8-Oxoguanine: A Lesion, an Epigenetic Mark, or a Molecular Signal?

For decades, 8-oxoguanine (8-oxoG) has been recognized as a pervasive and pro-mutagenic oxidative DNA lesion. In human cells, 8-oxoG is removed from DNA via the base excision repair pathway initiated by 8-oxoguanine–DNA glycosylase (OGG1). However, emerging evidence over the past twenty years suggests a more complex, regulatory role for this DNA modification. Here, we discuss findings that 8-oxoG, particularly when present in gene promoters, can act as a signal to modulate transcription, establishing an 8-oxoG/OGG1 axis in the inflammatory response.
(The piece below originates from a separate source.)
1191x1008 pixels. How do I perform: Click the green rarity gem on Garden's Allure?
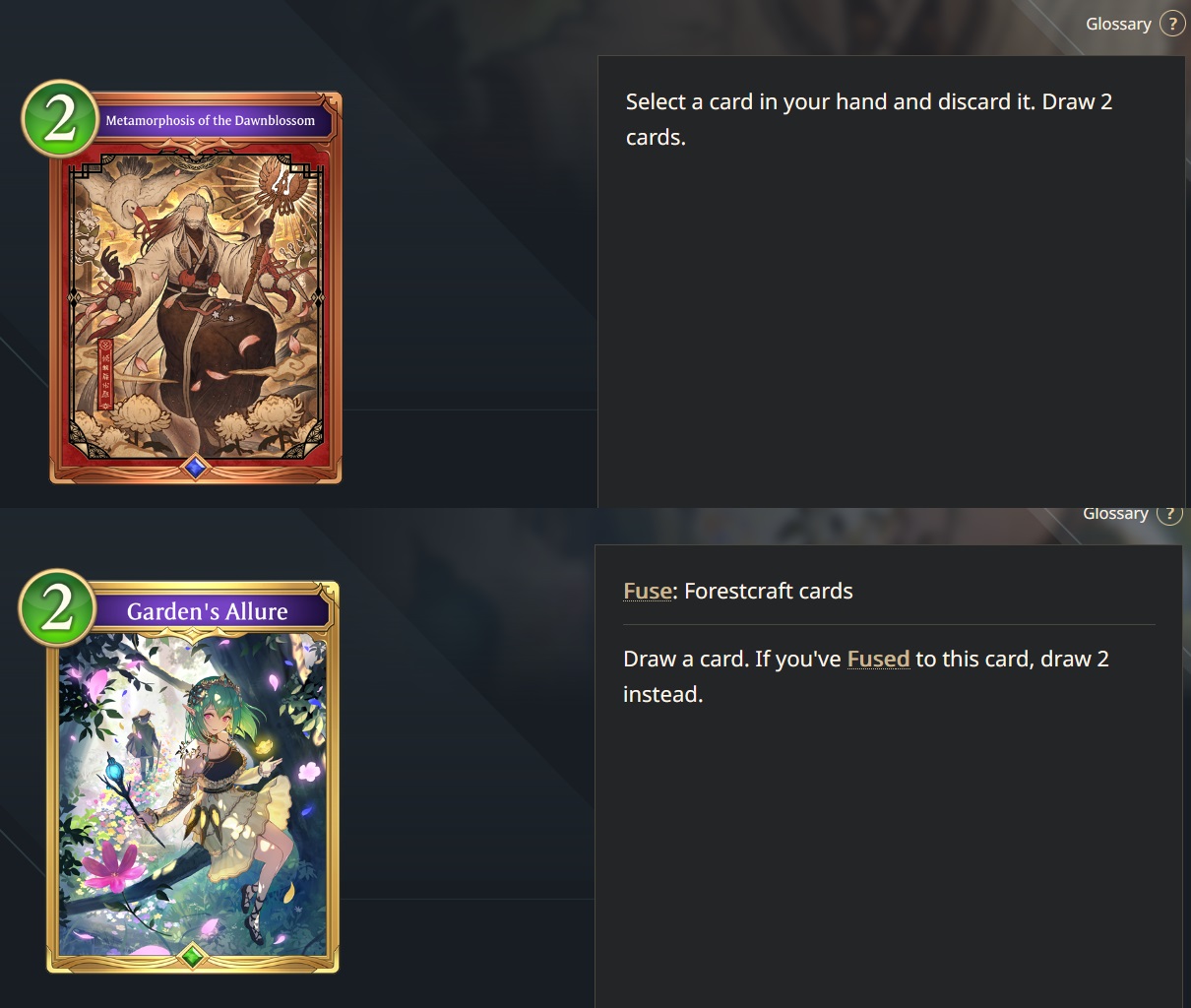point(193,956)
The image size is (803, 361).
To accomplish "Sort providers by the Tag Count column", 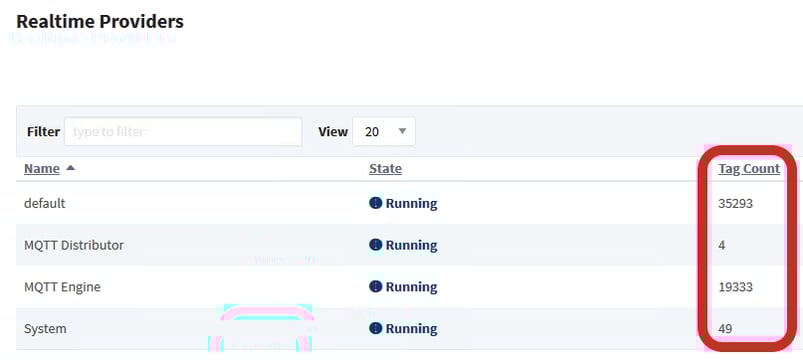I will click(749, 168).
Proposed mechanisms include the generation of 8-oxoG during chromatin remodeling processes involving histone demethylases, the recruitment of transcription factors (NF-κB, HIF1α, Myc, SMAD, etc.) by OGG1, and the lesion’s enrichment in guanine-rich sequences prone to forming G-quadruplex structures. The pro-mutagenic nature of 8-oxoG and the lack of dedicated, functionally separate writer and reader proteins challenge its classification as a true epigenetic DNA mark, distinguishing it from canonical epigenetic nucleobases like 5-methylcytosine and 5-hydroxymethylcytosine. On the other hand, 8-oxoG is well suited for the role of a regulatory signal localized to DNA and involved in the cellular response to oxidative stress and the associated physiological stimuli.